Through her initial investigation, Maggie quickly presumes that the killer must be from within the court of the castle walls and does everything she can to protect the often willful princess from harm. Searching for clues while mastering the art of royal etiquette as she navigates her new role as tutor to the royal princess of England, Maggie once again comes to the aid of Britain in its hour of need.

Behind Enemy Lines

After her dealings in the affairs at Windsor Castle, Maggie’s bravado earns her the attention of some important figures in MI-5. As a result she is re-activated as Britain’s top female agent in the intelligence war against Germany and is dropped behind enemy lines in the effort to attack the Nazi government from within. Along the way, she discovers shocking information about the identities of her parents and her family’s history which has been clouded by secrecy. In a chance encounter, Maggie finds an opportunity to pro-long her stay in Germany past the completion of her original mission. The decision puts her further in harm’s way but the chance to gather further intelligence in an effort to aid Britain compels her to take the risk.

An Awaited Peace Broken

The Prime Minister’s Secret Agent is the second to last (so far) of Susan Elia MacNeal novels where we encounter the brave heroine, Maggie Hope. As World War II continues to rage onward, Maggie is able to find some rest on the pastoral coasts of western Scotland as a teacher in her old training camp for British Intelligence. However, this peace is short lived.

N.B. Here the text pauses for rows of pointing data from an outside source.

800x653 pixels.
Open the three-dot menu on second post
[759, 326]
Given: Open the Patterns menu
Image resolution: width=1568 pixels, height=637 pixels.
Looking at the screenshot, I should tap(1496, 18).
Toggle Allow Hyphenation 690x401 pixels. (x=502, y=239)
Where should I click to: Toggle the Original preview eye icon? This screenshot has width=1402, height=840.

Again she is drawn into the dangerous world of State espionage when three ballerinas fall ill in Glasgow. Being a dear friend to one of these ballerinas, Maggie’s heart rages for answers into this troubling turn of events, and so she once again partners with MI-5 to discover the truth behind the poisonings. What she uncovers points to troubling government secrets yet to be exposed, and has to potential to put thousands of British lives at risk. Even then, more drama and intrigue ensue as, turn after turn, Maggie’s fate is shaped by the impending war in the Pacific between Japan and the United States.

The Final Act?

Yet to be released, Susan Elia MacNeal will introduce Maggie Hope again to readers in the Fall of 2015. This time, however, the story takes us to just as the title suggests: the United States. There, she poses as Winston Churchill’s typist, aiding him in the effort to negotiate the US’s entry into the war. But when one of the First Lady’s aides is murdered, once again Maggie is thrown into action in an effort to stop a conspiracy that jeopardizes American support for the war effort.

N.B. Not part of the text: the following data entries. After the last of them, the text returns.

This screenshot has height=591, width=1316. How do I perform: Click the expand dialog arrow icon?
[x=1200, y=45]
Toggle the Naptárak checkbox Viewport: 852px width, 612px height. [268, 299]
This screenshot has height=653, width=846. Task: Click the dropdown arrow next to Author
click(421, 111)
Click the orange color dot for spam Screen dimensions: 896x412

Book Series In Order » Characters » Maggie Hope

5 Responses to “Maggie Hope”

  1. Isobel: 10 months ago

    Was wondering what order do u need to Maggie hopes books in a wee bit confused she got so many

    • Graeme: 10 months ago

      Best to read in the order they were published which is listed above.

  2. Suzanne: 2 years ago

    Very good books–well researched and well written. I’ve read them all but the last one. Waiting for it to come out in paperback. Maggie Hope is the heroine who started me reading WWII novels, preferably with a female protagonist and written by a woman. Check out The Alice Network, by Kate Quinn, In Enemy Hands, by my friend Wilma Counts, or the WWI Maisie Dobbs series by Jacqueline Winspear. Also the Billy Boyle series, by James Benn. Alan Furst, Helen MacInnes….

  3. Suzanne: 2 years ago

    I agree, the Maggie Hope books are among the best of this genre. Remember, this series takes place during World War II, roughly 1938-1945, so the bad guy is Hitler, but he rarely shows up as a character.
    There are many well-researched, well-written novels of this period. I prefer those with a female protagonist and written by a woman. You can always find new or used books at Amazon (link at this website) or a nearby bookstore, or used at a thrift shop.
    Happy reading!

  4. Carol Curreri: 2 years ago

    I’ve only read ‘Mr. Churchill’s Secretary” and ‘The Princesses Spy”. Enjoyed both but couldn’t pick out the bad guy. Am headed for Barnes & Noble tomorrow and hope to find more. Short chapters and space between paragraphs makes the books an easy read.
    Keep up the great writing. I pass them on, but the people MUST return the book.